Pointing out the FTC thinks that’s a bad idea should help you avoid doing something stupid. And yeah, lest we forget, it’s the ethical thing to do.
Keep writing (and disclosing), Tom Chandler






Hey Tom,
Then you have the out-and-out illegal ads — despite Twitter’s policies. For example, pharmaceutical ads are banned in Canada except for “reminder” ads (I think they are in most places in the world, with the US being a notable exception). Yet as far as I know — and despite implying that the company includes international laws under its “Comply with Legal Requirements” section — Twitter has done little to enforce their own rules and block these ads.
When it comes down to it, any ad that does not comply to FTC regulations (never mind an agency outside the US) would be very hard to prosecute. Shaq gets $10 million to shoot a Sprite commercial, then he tweets he’s drinking a Sprite… did he get paid for that tweet? Not necessarily. There are so many ways to sidestep this sort of thing. Besides, can you see a jury siding with the FTC and making Shaq pay millions of dollars for a casual tweet?
I’m all for complying with regulations, but the reality is that it is hard to understand where the line is in social media and harder to enforce, even in clear-cut cases of violations.
(I suspect that there may also be a direct correlation to the impact of these “ads” — if they were more effective, regulators would be faster to jump on them…)
~Graham
Graham Strong(Quote) (Reply)
Agreed, prosecution is unlikely, even in high-profile cases. And the idea that largely unmoderated, highly automated social media platforms would bother to enforce standards is also amusing.

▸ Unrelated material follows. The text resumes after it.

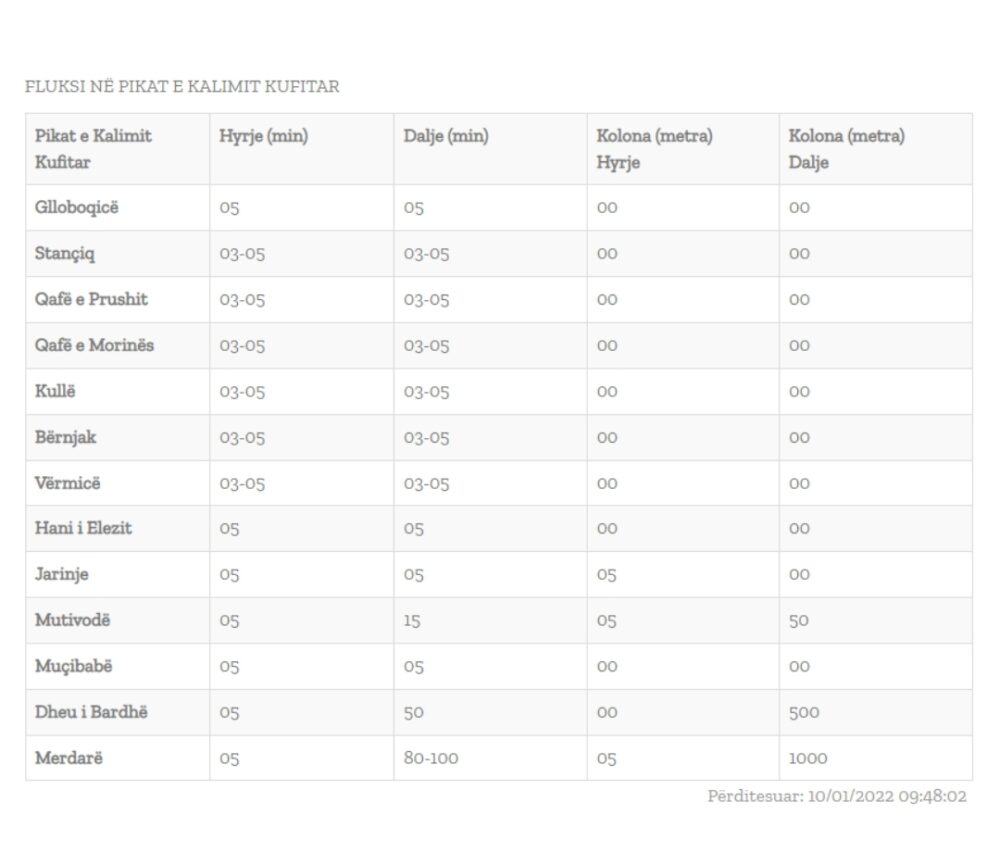Click the Merdarë row name

coord(68,758)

I thought the story was significant for the legal cover it might afford a copywriter who was being pressured to do something unethical and illegal by a client.
One of the less-savory aspects of social media marketing is the growth (and apparently growing acceptance) of stealth marketing techniques, where marketing messages are passed through the media channel as if they were genuine social media content.
Sometimes our bright, shiny new digital marketing frontier looks a little dark around the edges.